Your objective: Copy the material verbatim, from its first line through the line containing "click(x=202, y=336)", with both boundary lines included.

Stored items from a collection:
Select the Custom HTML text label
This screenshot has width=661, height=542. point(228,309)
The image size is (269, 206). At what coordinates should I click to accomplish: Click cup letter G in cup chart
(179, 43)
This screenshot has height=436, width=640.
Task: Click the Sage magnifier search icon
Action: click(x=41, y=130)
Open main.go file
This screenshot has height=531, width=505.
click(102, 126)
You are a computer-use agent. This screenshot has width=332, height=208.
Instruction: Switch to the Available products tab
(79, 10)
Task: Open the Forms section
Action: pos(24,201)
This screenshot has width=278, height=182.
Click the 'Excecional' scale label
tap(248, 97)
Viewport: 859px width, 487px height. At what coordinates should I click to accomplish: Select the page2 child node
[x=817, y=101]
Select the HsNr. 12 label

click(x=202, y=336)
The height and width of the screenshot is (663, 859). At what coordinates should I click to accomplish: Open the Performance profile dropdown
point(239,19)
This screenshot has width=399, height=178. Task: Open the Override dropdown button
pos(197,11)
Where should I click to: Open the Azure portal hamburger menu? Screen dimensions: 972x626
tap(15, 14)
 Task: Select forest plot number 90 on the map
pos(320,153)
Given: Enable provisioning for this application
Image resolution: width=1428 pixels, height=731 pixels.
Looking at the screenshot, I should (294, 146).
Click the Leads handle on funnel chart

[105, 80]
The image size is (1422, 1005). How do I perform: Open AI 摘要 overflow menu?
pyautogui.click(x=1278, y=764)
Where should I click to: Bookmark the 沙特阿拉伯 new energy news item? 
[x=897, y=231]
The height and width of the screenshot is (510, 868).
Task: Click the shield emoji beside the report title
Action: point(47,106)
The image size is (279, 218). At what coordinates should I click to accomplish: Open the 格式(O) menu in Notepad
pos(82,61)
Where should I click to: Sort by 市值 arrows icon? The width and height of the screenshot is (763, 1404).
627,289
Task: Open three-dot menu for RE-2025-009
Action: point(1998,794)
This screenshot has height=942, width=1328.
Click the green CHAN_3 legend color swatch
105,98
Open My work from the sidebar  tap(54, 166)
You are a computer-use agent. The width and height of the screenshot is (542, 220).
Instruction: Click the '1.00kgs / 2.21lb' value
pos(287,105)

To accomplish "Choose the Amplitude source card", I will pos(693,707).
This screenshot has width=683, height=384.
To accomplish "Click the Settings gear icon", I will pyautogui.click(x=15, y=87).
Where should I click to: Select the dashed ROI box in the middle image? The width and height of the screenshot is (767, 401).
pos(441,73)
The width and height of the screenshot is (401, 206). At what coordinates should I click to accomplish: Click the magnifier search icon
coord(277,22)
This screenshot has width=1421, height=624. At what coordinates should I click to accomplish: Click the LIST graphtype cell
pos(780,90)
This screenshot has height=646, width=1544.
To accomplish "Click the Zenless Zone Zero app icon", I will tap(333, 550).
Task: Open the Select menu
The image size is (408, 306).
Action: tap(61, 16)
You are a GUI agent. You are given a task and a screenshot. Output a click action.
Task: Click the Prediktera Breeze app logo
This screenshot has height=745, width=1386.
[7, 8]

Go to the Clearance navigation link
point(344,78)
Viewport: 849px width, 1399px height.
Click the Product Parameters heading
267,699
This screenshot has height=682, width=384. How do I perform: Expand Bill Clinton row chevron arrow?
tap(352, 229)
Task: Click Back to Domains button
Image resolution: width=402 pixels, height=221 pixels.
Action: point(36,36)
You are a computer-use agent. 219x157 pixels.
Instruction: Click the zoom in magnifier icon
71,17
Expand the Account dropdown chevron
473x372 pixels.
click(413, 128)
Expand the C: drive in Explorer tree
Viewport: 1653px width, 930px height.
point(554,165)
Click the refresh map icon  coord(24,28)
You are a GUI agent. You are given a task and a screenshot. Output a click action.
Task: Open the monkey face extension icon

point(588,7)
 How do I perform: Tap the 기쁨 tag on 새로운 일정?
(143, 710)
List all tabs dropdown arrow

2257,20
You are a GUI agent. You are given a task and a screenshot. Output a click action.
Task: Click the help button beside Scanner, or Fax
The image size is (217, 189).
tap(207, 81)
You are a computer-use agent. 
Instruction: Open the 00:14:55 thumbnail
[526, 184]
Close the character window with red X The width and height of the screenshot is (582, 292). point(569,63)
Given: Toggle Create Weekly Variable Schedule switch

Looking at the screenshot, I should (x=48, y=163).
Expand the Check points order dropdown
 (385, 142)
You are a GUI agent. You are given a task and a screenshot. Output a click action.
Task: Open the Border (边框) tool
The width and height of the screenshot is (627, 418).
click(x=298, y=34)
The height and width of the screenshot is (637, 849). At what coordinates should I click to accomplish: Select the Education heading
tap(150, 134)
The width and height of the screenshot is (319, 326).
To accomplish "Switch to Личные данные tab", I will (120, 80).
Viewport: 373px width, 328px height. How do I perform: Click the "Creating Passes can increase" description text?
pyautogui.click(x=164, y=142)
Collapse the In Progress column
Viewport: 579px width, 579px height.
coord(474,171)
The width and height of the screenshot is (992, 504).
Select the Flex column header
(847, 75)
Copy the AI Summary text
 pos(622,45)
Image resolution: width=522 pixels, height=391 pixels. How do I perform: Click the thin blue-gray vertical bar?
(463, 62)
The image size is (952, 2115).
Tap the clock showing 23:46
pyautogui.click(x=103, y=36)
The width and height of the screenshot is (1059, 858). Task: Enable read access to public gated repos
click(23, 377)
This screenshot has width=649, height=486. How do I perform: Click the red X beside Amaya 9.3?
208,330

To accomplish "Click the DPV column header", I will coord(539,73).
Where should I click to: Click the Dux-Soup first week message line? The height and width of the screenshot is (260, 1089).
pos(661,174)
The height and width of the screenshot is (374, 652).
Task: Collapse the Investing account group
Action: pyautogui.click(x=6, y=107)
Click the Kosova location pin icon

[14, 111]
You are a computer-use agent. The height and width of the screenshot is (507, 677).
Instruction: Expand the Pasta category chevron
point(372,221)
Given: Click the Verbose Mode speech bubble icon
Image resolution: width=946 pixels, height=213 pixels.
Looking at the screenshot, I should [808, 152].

Solution for this task:
Select the Custom HTML text label
This screenshot has width=661, height=542. point(228,309)
The image size is (269, 206). At what coordinates should I click to accomplish: Click cup letter G in cup chart
(179, 43)
This screenshot has height=436, width=640.
Task: Click the Sage magnifier search icon
Action: click(x=41, y=130)
Open main.go file
This screenshot has height=531, width=505.
click(102, 126)
You are a computer-use agent. This screenshot has width=332, height=208.
Instruction: Switch to the Available products tab
(79, 10)
Task: Open the Forms section
Action: pos(24,201)
This screenshot has width=278, height=182.
Click the 'Excecional' scale label
tap(248, 97)
Viewport: 859px width, 487px height. At what coordinates should I click to accomplish: Select the page2 child node
[x=817, y=101]
Select the HsNr. 12 label

click(x=202, y=336)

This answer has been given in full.